This never should have happened.

When I took this job, it was because I thought I could make a difference.

Just because I wasn’t helping people as a Green Beret anymore, it didn’t mean I couldn’t protect them another way.

Newly separated from the Army, the transition to police officer made sense. It was like the recruiter said, “We actively look for former military to join the force. With your experience and skills, you’d be a huge asset to us.
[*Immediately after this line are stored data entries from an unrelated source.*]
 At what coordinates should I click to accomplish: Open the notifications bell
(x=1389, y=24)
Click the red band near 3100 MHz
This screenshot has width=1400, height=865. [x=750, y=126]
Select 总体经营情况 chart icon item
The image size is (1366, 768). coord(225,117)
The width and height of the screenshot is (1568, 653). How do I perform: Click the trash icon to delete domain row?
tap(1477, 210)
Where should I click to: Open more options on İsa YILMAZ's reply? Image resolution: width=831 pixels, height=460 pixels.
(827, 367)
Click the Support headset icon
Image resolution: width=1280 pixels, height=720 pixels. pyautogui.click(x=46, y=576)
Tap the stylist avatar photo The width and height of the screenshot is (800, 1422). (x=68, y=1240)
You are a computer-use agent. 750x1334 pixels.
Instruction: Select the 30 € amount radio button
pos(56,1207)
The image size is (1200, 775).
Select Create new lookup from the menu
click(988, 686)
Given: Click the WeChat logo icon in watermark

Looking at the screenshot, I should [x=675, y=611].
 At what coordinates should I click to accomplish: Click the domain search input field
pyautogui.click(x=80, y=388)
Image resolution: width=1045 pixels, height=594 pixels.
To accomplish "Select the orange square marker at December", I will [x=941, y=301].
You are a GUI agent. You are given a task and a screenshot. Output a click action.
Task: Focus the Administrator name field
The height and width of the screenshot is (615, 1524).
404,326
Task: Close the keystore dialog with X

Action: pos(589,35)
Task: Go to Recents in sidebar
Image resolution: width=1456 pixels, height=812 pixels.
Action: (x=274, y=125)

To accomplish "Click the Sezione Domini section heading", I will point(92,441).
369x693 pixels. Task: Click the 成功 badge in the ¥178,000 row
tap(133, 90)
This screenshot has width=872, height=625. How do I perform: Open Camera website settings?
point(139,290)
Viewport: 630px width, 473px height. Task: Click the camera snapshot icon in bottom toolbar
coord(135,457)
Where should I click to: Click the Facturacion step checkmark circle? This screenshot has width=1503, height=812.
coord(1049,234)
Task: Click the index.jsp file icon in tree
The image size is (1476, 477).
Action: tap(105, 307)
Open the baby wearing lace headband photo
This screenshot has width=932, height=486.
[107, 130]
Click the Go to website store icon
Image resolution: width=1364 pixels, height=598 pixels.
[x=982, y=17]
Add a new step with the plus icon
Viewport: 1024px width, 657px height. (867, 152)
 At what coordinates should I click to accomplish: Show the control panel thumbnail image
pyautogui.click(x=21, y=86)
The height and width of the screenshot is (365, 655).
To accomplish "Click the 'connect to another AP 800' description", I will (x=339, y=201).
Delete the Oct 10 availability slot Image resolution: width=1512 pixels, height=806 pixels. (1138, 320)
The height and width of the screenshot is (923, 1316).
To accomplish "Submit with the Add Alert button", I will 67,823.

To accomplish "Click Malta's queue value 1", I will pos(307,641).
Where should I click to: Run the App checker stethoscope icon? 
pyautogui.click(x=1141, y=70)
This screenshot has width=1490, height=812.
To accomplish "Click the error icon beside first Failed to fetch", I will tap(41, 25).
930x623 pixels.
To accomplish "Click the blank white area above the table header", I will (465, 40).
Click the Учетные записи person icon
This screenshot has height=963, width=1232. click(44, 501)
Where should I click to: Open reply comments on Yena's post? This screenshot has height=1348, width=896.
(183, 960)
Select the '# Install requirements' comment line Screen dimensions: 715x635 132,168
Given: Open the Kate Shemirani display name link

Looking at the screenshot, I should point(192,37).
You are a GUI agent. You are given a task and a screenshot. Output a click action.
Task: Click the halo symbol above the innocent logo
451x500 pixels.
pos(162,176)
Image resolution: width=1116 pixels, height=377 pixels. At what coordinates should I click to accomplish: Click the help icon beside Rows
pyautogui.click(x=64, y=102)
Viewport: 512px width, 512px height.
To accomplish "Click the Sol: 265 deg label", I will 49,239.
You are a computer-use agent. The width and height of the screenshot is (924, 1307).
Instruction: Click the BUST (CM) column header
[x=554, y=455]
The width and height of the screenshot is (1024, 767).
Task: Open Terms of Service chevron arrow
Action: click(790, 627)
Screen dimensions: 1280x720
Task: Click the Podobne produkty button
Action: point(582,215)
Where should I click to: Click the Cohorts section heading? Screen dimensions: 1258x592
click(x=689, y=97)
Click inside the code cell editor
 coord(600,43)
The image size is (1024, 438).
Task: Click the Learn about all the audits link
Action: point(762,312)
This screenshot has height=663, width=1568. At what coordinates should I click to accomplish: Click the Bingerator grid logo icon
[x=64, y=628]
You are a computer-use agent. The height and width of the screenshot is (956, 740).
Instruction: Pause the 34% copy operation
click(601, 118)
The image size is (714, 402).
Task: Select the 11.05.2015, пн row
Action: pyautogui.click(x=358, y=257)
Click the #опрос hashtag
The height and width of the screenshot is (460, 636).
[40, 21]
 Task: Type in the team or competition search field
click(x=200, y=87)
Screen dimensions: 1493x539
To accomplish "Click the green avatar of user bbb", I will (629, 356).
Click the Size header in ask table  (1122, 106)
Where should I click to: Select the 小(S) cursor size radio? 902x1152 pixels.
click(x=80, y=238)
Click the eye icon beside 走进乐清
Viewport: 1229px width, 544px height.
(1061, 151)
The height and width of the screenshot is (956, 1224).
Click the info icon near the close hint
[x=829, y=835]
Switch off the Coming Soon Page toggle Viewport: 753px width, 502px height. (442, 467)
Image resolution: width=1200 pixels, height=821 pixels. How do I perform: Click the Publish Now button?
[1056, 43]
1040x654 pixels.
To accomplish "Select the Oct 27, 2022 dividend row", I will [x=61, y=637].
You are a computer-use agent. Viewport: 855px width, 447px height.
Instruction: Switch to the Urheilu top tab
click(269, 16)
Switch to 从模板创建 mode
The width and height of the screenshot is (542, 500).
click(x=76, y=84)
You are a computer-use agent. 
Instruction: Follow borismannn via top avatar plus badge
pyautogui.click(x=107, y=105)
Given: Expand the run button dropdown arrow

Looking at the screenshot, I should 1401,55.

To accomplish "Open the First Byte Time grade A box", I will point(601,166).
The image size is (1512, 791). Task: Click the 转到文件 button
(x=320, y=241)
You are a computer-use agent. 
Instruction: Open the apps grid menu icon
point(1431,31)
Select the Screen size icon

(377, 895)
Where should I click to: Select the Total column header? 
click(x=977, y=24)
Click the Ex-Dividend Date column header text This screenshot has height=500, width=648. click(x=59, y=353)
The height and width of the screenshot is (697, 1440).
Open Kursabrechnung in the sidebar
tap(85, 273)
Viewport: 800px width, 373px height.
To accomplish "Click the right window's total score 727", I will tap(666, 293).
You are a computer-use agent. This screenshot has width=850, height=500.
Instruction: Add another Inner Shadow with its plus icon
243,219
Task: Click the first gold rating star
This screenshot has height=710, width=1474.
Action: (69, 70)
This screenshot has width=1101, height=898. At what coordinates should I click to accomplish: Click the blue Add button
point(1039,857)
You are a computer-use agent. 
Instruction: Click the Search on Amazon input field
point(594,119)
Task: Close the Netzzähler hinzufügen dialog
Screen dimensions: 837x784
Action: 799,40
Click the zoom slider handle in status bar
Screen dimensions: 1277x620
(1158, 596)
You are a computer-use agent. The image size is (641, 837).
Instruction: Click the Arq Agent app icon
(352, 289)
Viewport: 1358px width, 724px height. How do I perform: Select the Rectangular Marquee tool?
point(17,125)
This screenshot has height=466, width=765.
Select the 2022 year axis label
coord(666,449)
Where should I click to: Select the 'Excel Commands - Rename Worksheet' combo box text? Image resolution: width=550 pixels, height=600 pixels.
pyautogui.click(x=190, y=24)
And we can provide great benefits—four day workweeks, competitive pay, opportunities for promotion… you can see your family more often. Have a life outside your job.”

My family is gone, but I do have friends around the country that I want to visit. And the appeal of using my skills to still help people was too great to ignore. Plus, I liked the idea of moving someplace new. Maybe building a new life here in San Antonio, finding a house, and if the stars align, maybe even a relationship one day.

So I packed up my stuff and left the only life I’d known for over a decade. Left my teammates. Left the security of a career I was good at to try something completely new.

Was I nervous about it? Of course. How could I not be? But after everything that happened in Afghanistan, it was clear my time in the Army was over. Without the teammates who’d become like family, it would have been too hard. Without Finn, and Rylan, and Nora… How could I go on when half my team couldn’t?

After we got back to Fort Campbell following that terrible mission, it wasn’t a surprise that Leo and Zane left, too. Their hearts weren’t in it any more than mine.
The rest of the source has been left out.